Task directions:
Every line below between the line holding "Select 大号 font size option" and the line holding "Go to the Themes", inclusive, should be repeated exactly, and all other lines omitted.

Supplied data:
Content starts

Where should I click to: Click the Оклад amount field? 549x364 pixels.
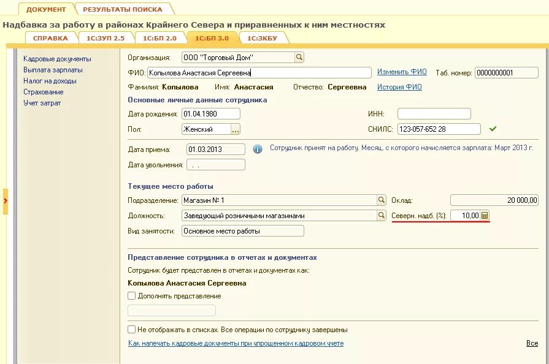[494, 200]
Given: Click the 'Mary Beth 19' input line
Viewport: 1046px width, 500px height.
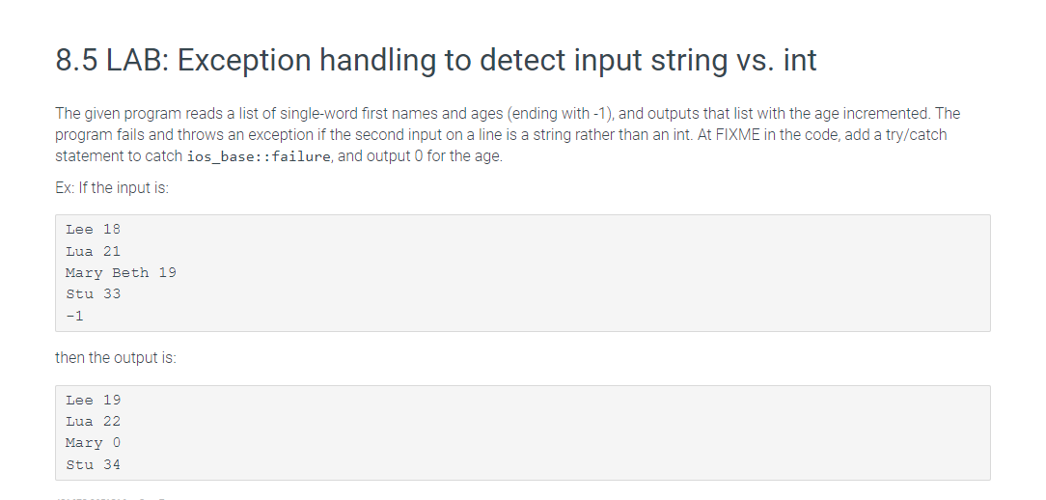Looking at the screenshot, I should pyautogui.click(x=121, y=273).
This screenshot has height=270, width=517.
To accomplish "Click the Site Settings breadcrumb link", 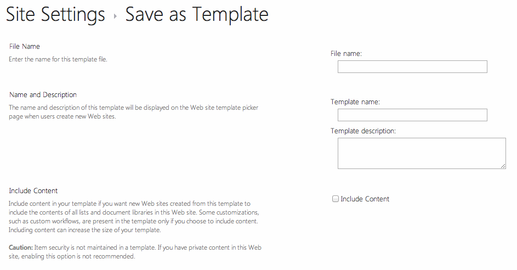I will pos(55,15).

Content ends
Content starts

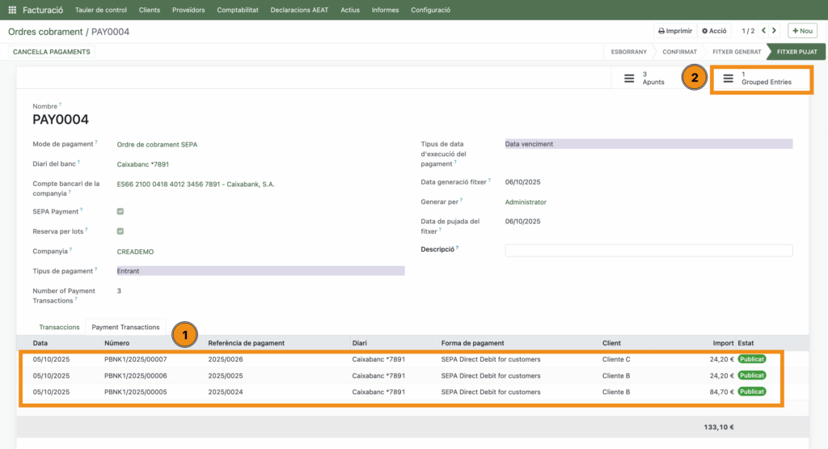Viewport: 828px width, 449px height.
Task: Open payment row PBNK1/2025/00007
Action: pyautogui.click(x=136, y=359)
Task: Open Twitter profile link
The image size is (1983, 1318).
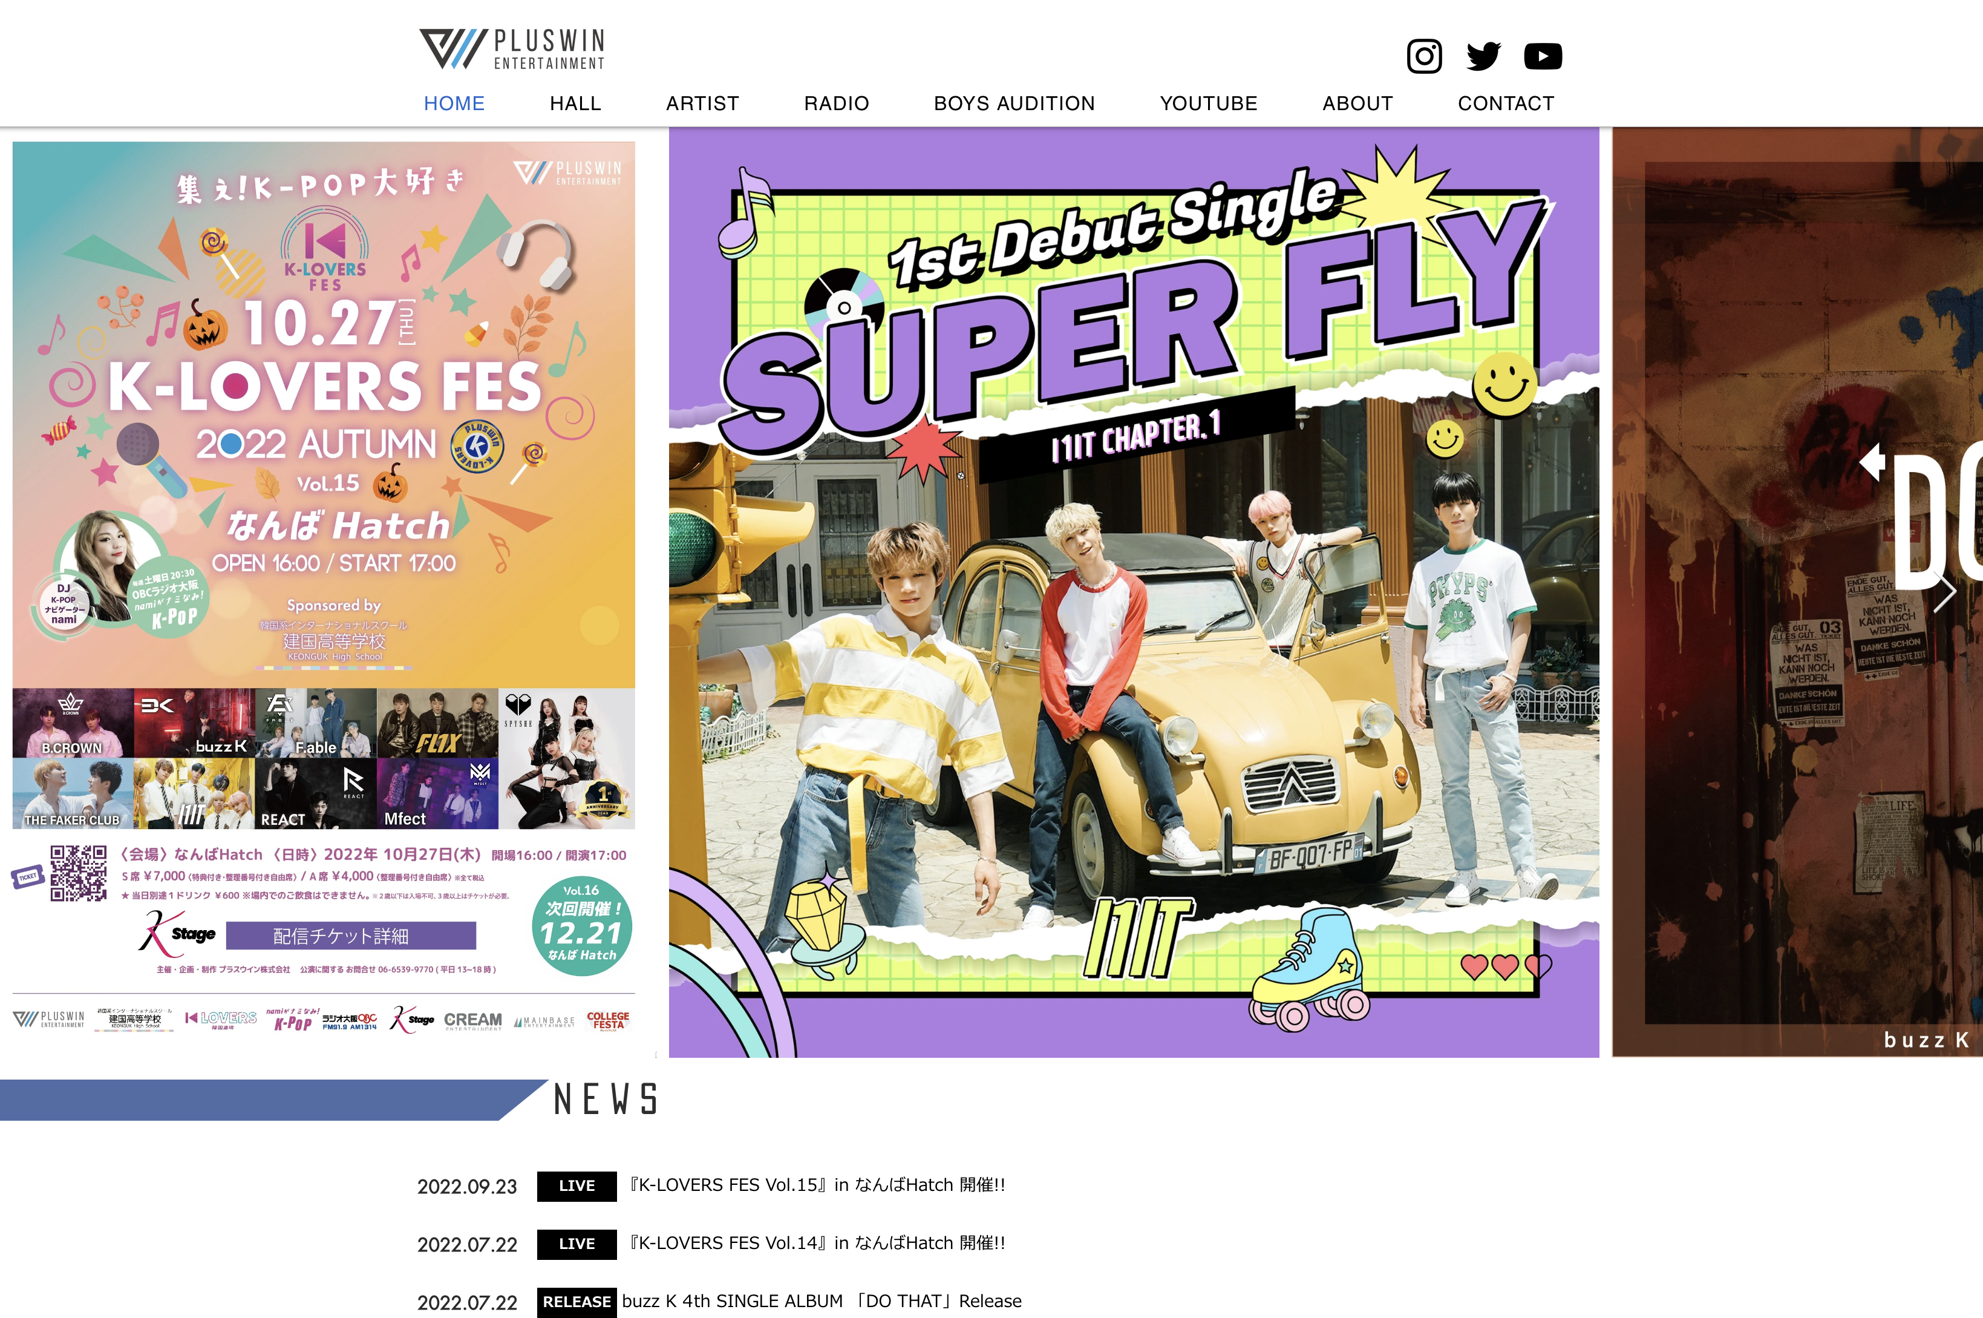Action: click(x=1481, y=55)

Content ends
Content starts

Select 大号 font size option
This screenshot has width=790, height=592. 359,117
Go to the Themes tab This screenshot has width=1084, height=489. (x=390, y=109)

Content ends

Solution to this exercise:
Select 大号 font size option
This screenshot has width=790, height=592. 359,117
Go to the Themes tab This screenshot has width=1084, height=489. (x=390, y=109)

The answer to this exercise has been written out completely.